Nicolo Gebbia

Lo Stato biscazziere

Avete presente, almeno i più anziani di voi, l’Atlante Geografico De Agostini? Io credo di averlo comprato in terza elementare, e ce l’ho ancora. In ogni caso il primo che lo pubblicò fu un famoso geografo italiano, Giovanni De Agostini, fratello dell’esploratore della Patagonia, che nel 1901 aveva fondato a Roma l’Istituto Geografico che porta il suo cognome.
Anche quelle belle carte d’Italia che campeggiavano in ogni aula delle scuole elementari erano editate dall’Istituto. Una volta l’anno, poi, veniva stampato un volumetto, in formato mignon, il Calendario Atlante De Agostini, in cui, oltre all’elenco dei mesi e dei giorni utili per l’anno successivo, con possibilità di prendere brevi appunti, c’erano un sacco di carte geografiche di tutto il mondo, che lo rendevano particolarmente ambito ai ragazzini curiosi come lo ero io.
Come sia accaduto che siamo passati dagli atlanti e dalle carte d’Italia, all’appalto di tutte le lotterie e scommesse che affliggono il nostro paese sotto la voce di Lottomatica, è, per me, sbirro di campagna, un grande mistero.
La società venne fondata nel 1990 come un consorzio fra BNL, Sogei, Olivetti, Alenia e Mael, che sarebbe la Federazione Italiana dei Tabaccai.
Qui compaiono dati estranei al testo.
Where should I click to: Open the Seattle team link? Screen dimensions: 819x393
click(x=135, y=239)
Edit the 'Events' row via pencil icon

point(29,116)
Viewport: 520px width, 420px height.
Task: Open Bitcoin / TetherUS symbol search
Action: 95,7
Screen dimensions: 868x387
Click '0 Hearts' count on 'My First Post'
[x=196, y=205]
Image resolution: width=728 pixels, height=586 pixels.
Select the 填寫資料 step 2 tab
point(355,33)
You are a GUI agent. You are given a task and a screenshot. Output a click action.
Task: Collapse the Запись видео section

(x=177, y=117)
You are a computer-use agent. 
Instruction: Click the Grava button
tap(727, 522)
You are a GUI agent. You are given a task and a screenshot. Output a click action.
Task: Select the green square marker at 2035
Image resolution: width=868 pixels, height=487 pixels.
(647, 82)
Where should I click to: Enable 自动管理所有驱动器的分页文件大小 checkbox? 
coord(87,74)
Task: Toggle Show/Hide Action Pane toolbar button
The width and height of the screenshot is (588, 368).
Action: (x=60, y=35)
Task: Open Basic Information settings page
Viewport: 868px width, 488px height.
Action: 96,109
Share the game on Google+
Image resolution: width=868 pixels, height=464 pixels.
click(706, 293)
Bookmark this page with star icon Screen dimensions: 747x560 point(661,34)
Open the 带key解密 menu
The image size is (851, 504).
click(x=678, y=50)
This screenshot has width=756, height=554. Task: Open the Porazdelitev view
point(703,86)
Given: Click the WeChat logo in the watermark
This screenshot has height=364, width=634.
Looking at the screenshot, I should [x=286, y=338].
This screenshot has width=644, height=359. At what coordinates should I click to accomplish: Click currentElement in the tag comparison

Undici anni dopo venne quotata in borsa e nel 2002 De Agostini ne acquistò il 52,1% del capitale.
Lottomatica S.p.A. nel 2006 acquistò, per quattro miliardi di euro, la GTECH Corporation , creando il maggior gruppo mondiale nel settore giochi e scommesse.
Nel 2013, con un’operazione di lifting Lottomatica Group S.p.A. assunse il nome di GTECH S.p.A. .
Lottomatica S.p.A. rimase come filiale del gruppo.
Nel 2014 il gruppo ha acquistato per 6,4 miliardi di dollari l’americana International Game Technology Inc…
L’entità che è nata, sotto il marchio di ITG, ha sede nel Regno Unito.
Finalmente nel 2015, assumendo la denominazione definitiva di International Game Technology, PLC, la società ha chiuso il suo titolo presso la Borsa di Milano, ed ha cominciato a farsi quotare presso quella di New York.
Il CEO è Fabio Cairoli, che ha uno stipendio largamente superiore ad i due milioni di euro annui. E’ mio coetaneo, e, guarda caso, anche lui è stato insignito dalla Repubblica Francese della Legion d’Onore.
Io non ho il vizio del gioco, ma trovo moralmente abietto che lo Stato lo incoraggi e ci lucri sopra.
Sono ansioso di sapere cosa ne pensiate tutti voi, a partire dal mio grillo parlante, Giampiero Geraci?